§ **Directive**: Shift every coordinate in the answers up by 134 across the stretch of material from the line containing "Image resolution: width=1276" through the line containing "pos(408,320)", both included. Output only that stretch, reproducing each of its lines with the requests unchanged.

----

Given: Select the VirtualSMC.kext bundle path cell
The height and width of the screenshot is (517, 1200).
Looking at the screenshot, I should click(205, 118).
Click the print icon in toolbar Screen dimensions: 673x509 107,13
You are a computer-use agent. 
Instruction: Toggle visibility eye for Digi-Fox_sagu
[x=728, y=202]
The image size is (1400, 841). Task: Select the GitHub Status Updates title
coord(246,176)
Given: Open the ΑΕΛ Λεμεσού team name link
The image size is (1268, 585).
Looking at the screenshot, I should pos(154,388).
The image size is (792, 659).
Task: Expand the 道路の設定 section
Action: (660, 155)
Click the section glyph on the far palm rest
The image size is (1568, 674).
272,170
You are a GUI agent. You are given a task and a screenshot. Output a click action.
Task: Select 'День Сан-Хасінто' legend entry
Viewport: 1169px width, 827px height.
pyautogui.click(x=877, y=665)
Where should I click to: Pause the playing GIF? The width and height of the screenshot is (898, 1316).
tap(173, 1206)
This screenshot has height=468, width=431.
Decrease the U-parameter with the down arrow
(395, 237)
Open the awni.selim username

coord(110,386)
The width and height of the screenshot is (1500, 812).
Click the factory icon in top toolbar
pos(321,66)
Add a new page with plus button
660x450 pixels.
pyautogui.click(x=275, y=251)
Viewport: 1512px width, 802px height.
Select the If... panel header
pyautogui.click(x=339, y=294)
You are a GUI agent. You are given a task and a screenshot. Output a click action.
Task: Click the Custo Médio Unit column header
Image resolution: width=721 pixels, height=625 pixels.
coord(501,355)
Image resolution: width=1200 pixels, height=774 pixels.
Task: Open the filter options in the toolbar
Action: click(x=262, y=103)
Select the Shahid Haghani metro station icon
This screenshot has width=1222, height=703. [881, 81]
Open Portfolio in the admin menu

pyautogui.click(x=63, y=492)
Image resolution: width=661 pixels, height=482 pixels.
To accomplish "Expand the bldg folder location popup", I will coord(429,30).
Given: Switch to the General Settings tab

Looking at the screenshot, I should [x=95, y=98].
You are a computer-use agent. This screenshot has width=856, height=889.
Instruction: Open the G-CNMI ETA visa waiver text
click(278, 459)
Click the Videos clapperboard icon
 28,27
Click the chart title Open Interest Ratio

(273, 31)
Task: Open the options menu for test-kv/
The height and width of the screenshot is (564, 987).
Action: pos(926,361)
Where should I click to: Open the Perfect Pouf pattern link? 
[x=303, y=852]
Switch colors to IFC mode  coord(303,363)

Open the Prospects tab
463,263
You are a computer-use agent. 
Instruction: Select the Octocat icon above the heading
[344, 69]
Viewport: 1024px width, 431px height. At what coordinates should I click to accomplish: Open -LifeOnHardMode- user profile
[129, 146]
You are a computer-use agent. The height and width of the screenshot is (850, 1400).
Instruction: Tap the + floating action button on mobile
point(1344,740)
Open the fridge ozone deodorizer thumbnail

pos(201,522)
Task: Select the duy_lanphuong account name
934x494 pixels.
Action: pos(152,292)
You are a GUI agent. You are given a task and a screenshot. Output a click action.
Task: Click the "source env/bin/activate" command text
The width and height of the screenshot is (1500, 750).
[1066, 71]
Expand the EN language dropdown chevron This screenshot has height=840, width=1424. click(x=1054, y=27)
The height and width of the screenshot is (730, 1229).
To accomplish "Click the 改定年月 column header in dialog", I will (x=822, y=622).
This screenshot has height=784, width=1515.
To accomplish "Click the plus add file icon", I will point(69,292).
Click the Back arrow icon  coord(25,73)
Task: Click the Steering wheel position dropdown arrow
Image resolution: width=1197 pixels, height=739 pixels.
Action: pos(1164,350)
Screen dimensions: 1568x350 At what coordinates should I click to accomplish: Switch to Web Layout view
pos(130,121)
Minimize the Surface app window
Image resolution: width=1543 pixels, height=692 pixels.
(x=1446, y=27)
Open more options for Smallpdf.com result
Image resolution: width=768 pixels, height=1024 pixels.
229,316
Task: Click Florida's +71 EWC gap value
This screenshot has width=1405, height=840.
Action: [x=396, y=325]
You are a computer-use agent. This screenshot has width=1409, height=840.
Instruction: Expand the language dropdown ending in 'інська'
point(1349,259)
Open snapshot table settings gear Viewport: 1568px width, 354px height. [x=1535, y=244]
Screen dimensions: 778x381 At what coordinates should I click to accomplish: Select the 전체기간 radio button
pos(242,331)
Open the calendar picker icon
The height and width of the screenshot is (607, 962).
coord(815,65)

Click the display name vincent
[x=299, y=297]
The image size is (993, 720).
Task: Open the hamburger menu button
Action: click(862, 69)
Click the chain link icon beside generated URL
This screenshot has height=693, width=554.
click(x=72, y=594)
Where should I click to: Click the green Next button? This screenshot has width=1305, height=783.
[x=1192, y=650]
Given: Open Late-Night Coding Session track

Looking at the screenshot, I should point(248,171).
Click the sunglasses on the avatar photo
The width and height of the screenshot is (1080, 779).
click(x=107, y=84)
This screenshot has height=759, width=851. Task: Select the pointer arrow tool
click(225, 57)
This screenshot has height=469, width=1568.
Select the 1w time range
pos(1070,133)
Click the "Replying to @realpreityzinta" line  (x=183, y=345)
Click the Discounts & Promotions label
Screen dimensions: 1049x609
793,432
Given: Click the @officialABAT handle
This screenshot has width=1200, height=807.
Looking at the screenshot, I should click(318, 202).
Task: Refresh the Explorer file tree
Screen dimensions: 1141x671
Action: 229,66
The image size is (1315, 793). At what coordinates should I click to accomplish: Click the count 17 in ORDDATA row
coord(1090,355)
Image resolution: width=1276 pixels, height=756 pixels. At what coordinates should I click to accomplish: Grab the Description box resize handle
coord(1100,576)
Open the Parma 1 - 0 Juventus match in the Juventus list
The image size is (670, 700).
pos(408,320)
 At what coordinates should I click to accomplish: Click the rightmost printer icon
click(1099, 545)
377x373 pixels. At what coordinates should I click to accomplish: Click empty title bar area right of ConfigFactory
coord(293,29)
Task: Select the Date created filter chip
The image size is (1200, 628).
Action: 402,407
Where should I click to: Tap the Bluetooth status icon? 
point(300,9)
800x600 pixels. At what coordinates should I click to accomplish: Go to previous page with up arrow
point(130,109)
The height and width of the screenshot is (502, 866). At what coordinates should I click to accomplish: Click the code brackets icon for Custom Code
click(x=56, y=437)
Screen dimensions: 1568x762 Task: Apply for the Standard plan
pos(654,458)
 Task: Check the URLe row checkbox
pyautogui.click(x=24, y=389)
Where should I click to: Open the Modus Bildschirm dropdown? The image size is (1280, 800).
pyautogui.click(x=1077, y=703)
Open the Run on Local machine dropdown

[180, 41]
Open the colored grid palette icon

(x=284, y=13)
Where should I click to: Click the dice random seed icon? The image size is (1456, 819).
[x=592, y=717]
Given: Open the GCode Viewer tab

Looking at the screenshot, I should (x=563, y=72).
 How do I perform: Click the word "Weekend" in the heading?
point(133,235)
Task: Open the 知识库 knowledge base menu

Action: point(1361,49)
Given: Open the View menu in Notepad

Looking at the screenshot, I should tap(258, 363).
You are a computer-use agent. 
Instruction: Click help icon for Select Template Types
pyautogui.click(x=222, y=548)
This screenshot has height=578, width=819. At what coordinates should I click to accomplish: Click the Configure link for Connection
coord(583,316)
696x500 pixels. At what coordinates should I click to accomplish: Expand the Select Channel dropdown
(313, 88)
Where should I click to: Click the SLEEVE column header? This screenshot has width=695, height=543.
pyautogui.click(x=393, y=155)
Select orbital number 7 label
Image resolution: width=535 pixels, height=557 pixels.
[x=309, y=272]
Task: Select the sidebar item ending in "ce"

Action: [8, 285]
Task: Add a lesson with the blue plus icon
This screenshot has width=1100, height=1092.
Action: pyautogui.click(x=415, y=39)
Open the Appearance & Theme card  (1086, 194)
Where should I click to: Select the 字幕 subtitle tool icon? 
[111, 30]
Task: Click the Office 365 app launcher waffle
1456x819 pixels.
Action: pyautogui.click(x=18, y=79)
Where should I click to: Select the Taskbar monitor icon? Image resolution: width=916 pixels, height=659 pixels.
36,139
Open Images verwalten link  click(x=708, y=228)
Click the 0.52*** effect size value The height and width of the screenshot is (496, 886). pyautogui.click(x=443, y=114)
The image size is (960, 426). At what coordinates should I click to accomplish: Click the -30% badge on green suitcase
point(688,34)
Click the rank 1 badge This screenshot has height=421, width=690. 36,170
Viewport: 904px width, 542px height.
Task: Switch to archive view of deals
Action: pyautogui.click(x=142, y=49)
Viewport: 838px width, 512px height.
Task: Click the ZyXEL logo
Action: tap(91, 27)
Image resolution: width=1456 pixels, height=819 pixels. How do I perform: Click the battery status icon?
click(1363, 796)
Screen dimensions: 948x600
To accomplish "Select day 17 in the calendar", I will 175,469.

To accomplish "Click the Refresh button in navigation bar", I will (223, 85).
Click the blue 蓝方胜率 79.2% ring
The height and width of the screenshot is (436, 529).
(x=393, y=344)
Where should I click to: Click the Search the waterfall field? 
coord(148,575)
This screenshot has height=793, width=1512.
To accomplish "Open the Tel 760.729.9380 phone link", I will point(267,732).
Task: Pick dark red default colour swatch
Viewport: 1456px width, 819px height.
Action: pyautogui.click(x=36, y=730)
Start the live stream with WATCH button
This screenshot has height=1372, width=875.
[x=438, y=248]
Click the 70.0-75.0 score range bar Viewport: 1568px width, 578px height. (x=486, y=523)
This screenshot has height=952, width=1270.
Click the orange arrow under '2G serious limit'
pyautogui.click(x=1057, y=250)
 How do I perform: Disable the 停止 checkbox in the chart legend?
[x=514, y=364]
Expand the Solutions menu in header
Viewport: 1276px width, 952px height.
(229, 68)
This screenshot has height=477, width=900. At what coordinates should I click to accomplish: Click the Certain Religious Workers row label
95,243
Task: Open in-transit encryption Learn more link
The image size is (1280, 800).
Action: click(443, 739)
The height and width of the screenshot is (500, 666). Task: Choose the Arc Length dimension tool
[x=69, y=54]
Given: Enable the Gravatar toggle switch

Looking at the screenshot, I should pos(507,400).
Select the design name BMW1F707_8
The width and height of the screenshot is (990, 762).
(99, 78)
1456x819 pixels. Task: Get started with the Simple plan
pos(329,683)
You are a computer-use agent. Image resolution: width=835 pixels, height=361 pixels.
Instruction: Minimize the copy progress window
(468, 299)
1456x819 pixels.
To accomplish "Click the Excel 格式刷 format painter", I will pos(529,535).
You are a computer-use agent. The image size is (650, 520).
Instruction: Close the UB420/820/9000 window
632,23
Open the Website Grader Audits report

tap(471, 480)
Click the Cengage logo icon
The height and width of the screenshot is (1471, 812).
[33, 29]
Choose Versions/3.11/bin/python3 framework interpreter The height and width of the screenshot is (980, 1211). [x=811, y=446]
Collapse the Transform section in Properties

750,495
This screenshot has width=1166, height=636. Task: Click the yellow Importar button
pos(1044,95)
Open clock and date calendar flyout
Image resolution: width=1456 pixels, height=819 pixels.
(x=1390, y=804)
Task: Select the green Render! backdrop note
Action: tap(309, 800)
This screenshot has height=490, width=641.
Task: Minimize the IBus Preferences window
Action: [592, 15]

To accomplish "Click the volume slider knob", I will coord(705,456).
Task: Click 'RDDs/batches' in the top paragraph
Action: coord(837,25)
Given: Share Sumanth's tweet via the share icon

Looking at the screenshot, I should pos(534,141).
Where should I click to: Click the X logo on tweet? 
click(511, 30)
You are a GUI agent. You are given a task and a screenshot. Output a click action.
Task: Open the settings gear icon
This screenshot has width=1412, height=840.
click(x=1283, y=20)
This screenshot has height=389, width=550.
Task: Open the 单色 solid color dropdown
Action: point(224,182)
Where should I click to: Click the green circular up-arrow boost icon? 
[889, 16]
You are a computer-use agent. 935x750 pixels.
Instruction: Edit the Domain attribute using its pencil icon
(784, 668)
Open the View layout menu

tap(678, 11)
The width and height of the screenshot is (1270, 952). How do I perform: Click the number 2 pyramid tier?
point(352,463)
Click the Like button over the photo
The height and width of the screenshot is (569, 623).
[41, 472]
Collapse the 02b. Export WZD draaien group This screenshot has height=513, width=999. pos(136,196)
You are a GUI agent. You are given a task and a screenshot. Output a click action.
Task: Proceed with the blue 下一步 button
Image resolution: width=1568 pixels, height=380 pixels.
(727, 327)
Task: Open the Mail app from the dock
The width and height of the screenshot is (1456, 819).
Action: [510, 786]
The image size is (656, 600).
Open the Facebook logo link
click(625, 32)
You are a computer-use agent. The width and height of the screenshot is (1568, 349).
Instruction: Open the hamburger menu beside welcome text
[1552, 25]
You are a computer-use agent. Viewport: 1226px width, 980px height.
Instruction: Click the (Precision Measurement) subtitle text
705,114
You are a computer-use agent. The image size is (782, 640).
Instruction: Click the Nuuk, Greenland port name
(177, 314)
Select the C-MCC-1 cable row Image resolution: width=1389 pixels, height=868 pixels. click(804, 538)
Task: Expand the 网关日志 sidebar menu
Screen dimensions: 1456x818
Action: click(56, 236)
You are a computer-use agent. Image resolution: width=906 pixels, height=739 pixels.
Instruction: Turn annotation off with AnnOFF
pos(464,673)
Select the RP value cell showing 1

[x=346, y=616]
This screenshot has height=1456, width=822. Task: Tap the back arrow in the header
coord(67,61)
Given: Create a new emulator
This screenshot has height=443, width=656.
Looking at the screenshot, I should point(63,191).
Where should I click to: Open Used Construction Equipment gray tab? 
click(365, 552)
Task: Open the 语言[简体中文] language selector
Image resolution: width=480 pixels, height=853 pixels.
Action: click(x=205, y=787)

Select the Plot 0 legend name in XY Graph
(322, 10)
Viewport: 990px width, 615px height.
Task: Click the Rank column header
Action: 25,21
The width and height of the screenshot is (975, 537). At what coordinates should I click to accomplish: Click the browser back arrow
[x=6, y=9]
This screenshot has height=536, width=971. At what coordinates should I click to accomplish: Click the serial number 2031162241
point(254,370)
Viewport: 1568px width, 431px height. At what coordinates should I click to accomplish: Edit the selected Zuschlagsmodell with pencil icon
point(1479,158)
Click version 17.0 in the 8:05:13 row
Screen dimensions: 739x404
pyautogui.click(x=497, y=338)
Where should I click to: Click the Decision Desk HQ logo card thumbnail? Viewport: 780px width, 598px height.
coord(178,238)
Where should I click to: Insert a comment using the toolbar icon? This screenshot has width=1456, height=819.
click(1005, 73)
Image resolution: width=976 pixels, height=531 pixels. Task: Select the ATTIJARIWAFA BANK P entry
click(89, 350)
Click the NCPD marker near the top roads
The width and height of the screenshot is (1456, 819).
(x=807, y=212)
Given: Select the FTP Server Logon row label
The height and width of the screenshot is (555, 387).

----

§ **Exercise response**:
Image resolution: width=1276 pixels, height=756 pixels. At what coordinates should I click to accomplish: Grab the Description box resize handle
coord(1234,710)
Open the Parma 1 - 0 Juventus match in the Juventus list
The image size is (670, 700).
pos(542,454)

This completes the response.